§ **Work order**: Everything from the line containing "Spirit Duels (155, 2073)" through the line containing "Contáctanos acá (237, 2501)" in the listing below should be copied exactly, and nothing more.

Start of Records shown

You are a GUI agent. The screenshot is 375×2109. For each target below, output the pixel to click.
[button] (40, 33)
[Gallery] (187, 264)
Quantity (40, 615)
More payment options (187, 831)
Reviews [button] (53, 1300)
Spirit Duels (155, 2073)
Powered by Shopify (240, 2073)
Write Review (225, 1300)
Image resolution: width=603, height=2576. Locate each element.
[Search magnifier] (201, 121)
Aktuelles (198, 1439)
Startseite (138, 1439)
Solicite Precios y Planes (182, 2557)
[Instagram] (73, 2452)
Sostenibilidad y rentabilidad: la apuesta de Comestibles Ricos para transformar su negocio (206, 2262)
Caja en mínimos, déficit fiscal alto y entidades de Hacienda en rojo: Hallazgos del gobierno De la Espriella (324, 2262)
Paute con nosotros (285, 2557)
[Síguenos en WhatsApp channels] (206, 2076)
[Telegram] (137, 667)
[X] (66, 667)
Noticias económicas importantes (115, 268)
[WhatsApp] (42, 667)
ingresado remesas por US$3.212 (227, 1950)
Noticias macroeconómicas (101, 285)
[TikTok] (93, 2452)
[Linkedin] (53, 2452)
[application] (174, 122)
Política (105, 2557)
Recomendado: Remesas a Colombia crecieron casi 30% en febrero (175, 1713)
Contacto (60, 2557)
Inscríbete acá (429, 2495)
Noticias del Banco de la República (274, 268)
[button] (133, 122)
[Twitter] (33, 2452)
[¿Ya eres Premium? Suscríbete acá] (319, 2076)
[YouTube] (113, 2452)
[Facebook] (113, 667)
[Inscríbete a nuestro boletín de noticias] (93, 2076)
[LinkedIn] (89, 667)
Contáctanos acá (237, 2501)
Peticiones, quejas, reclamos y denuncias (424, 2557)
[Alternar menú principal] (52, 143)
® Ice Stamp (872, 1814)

End of Records shown

§ **Finished task**:
Spirit Duels (155, 2073)
Powered by Shopify (240, 2073)
Write Review (225, 1300)
Image resolution: width=603, height=2576. Locate each element.
[Search magnifier] (201, 121)
Aktuelles (198, 1439)
Startseite (138, 1439)
Solicite Precios y Planes (182, 2557)
[Instagram] (73, 2452)
Sostenibilidad y rentabilidad: la apuesta de Comestibles Ricos para transformar su negocio (206, 2262)
Caja en mínimos, déficit fiscal alto y entidades de Hacienda en rojo: Hallazgos del gobierno De la Espriella (324, 2262)
Paute con nosotros (285, 2557)
[Síguenos en WhatsApp channels] (206, 2076)
[Telegram] (137, 667)
[X] (66, 667)
Noticias económicas importantes (115, 268)
[WhatsApp] (42, 667)
ingresado remesas por US$3.212 (227, 1950)
Noticias macroeconómicas (101, 285)
[TikTok] (93, 2452)
[Linkedin] (53, 2452)
[application] (174, 122)
Política (105, 2557)
Recomendado: Remesas a Colombia crecieron casi 30% en febrero (175, 1713)
Contacto (60, 2557)
Inscríbete acá (429, 2495)
Noticias del Banco de la República (274, 268)
[button] (133, 122)
[Twitter] (33, 2452)
[¿Ya eres Premium? Suscríbete acá] (319, 2076)
[YouTube] (113, 2452)
[Facebook] (113, 667)
[Inscríbete a nuestro boletín de noticias] (93, 2076)
[LinkedIn] (89, 667)
Contáctanos acá (237, 2501)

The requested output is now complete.